Material shown:
····················

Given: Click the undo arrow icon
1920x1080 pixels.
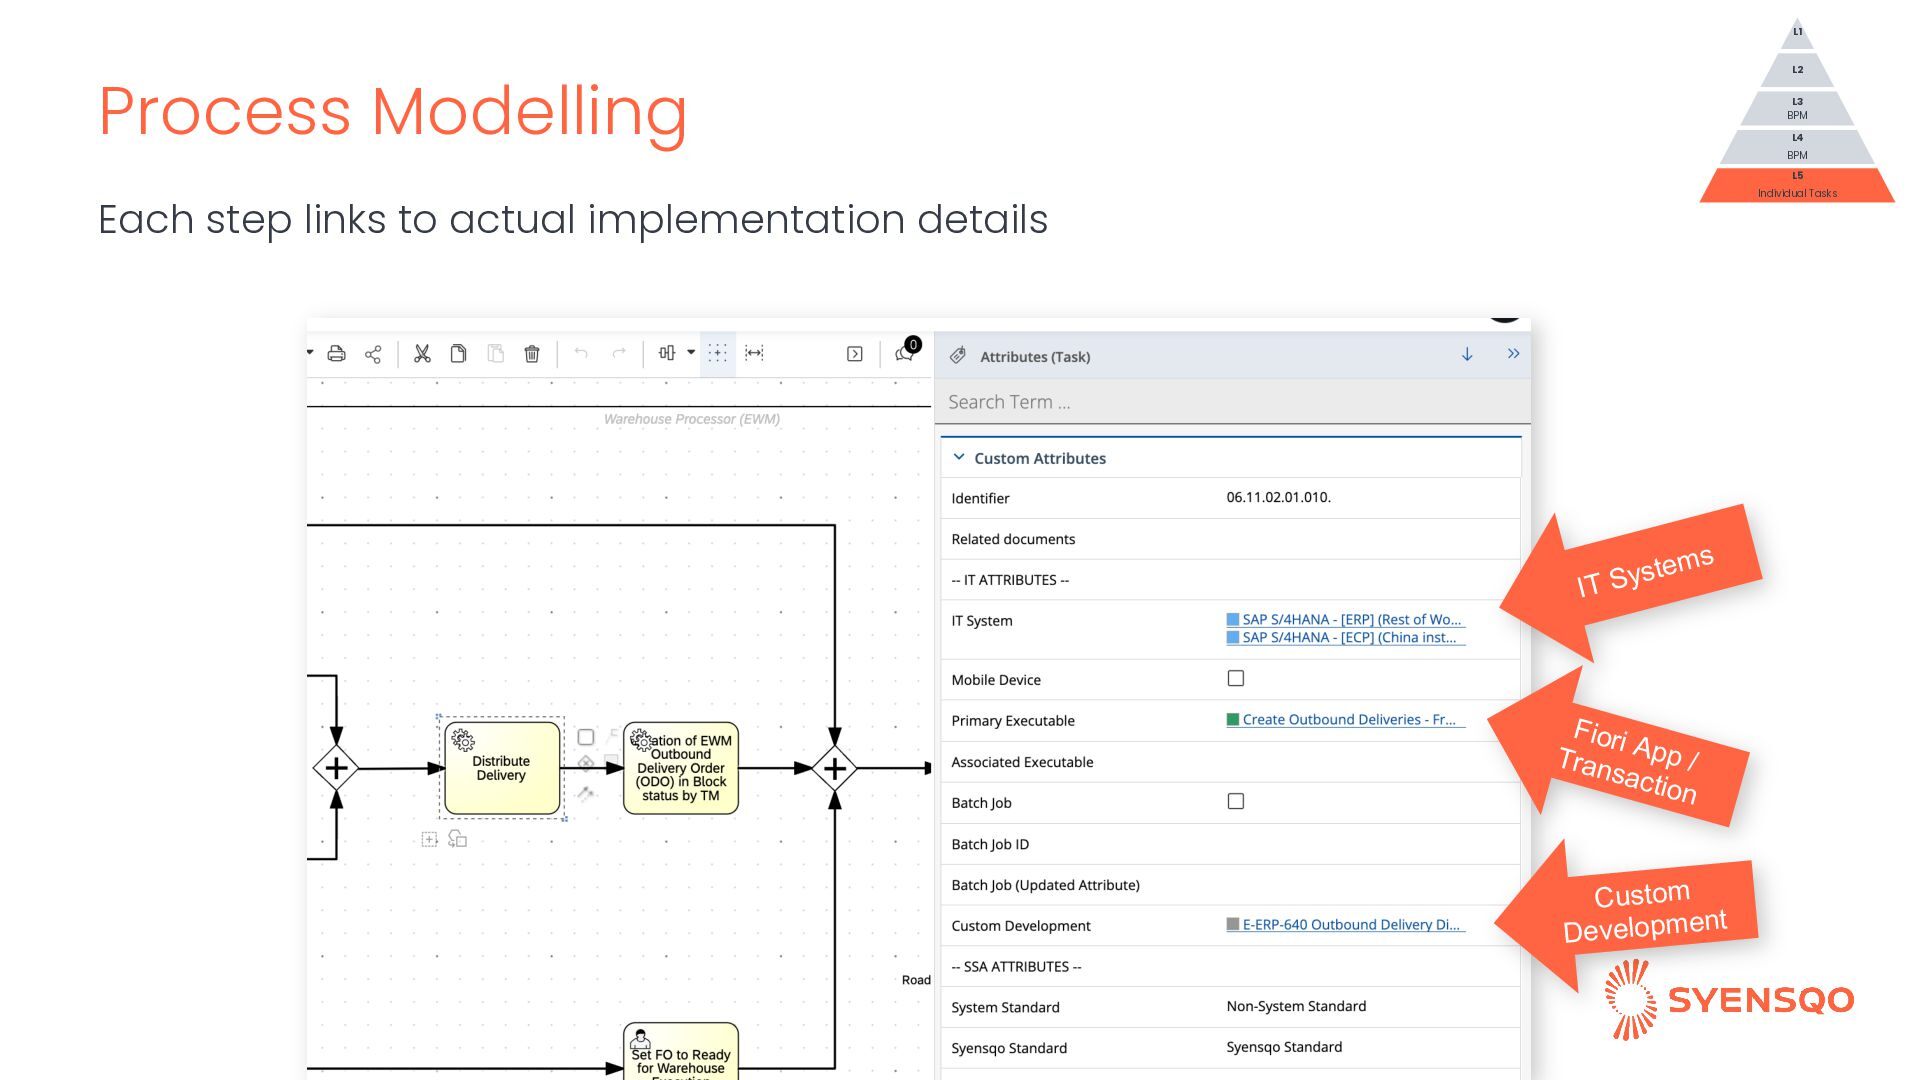Looking at the screenshot, I should (x=581, y=353).
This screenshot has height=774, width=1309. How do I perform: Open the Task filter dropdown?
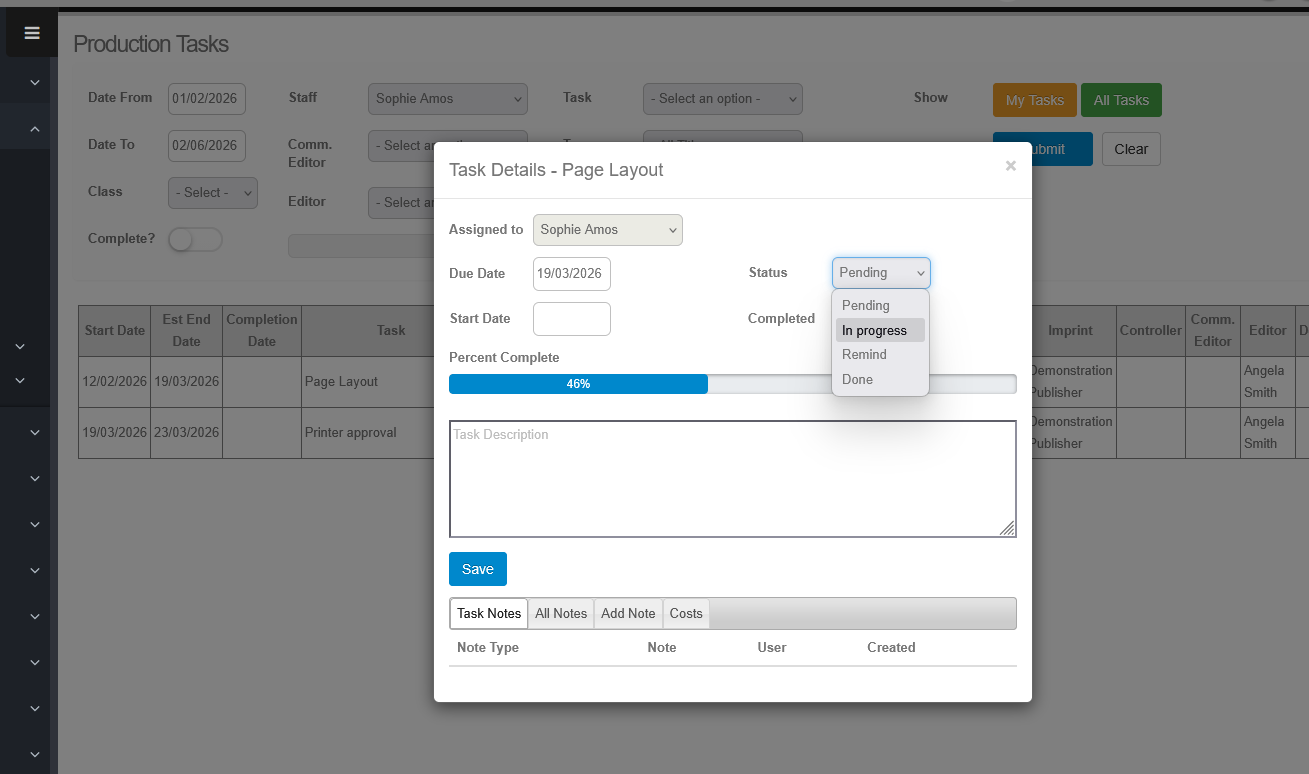pyautogui.click(x=722, y=99)
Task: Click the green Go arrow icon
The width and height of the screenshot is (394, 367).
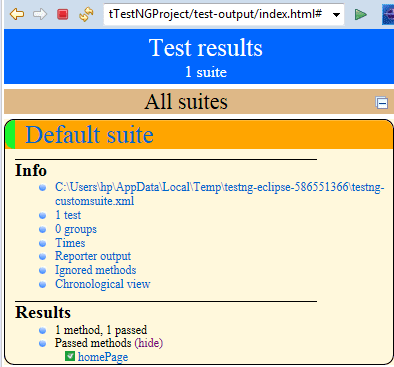Action: click(x=360, y=15)
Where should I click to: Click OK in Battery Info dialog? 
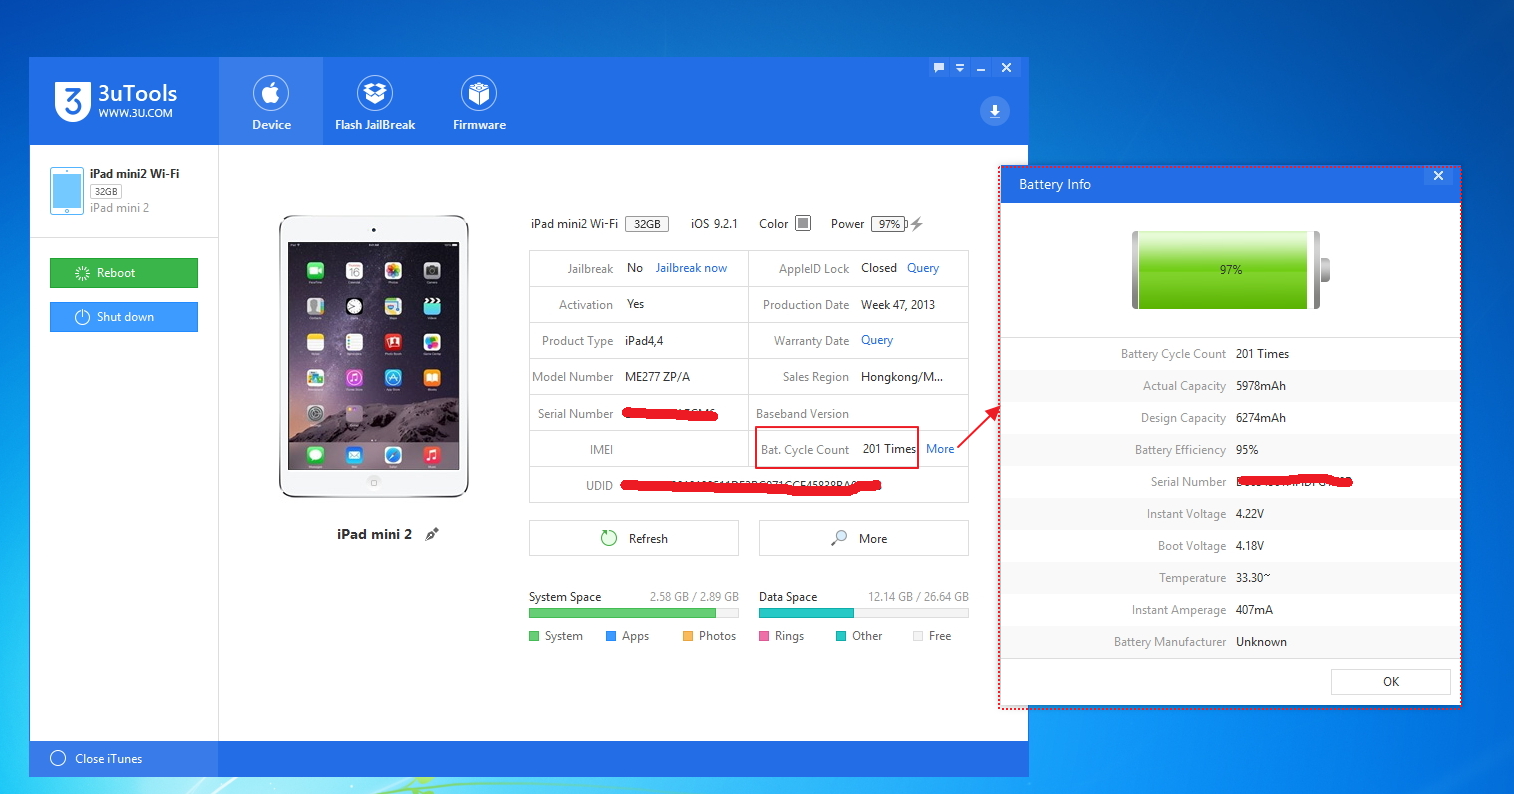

····················

The exercise: Quote all of the data above word for word, leaving out the pictures.

Written answer:
Given: Click the undo arrow icon
1920x1080 pixels.
Looking at the screenshot, I should (x=581, y=353).
This screenshot has height=774, width=1309. How do I perform: Open the Task filter dropdown?
pyautogui.click(x=722, y=99)
Task: Click the green Go arrow icon
The width and height of the screenshot is (394, 367).
Action: click(x=360, y=15)
Where should I click to: Click OK in Battery Info dialog? 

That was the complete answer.